→ PROBLEM STATEMENT
Give back every one of the lines below word for word, changing nothing.

──────────────────────────────

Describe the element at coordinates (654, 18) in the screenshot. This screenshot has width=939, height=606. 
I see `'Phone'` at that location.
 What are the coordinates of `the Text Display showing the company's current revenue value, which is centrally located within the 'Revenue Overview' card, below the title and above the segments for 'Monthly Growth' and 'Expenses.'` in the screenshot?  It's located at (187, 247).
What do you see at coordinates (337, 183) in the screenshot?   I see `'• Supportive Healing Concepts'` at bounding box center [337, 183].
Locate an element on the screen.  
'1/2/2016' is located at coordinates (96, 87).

──────────────────────────────

→ FULL SOLUTION
Describe the element at coordinates (654, 18) in the screenshot. This screenshot has width=939, height=606. 
I see `'Phone'` at that location.
 What are the coordinates of `the Text Display showing the company's current revenue value, which is centrally located within the 'Revenue Overview' card, below the title and above the segments for 'Monthly Growth' and 'Expenses.'` in the screenshot?  It's located at (187, 247).
What do you see at coordinates (337, 183) in the screenshot?   I see `'• Supportive Healing Concepts'` at bounding box center [337, 183].
Locate an element on the screen.  
'1/2/2016' is located at coordinates (96, 87).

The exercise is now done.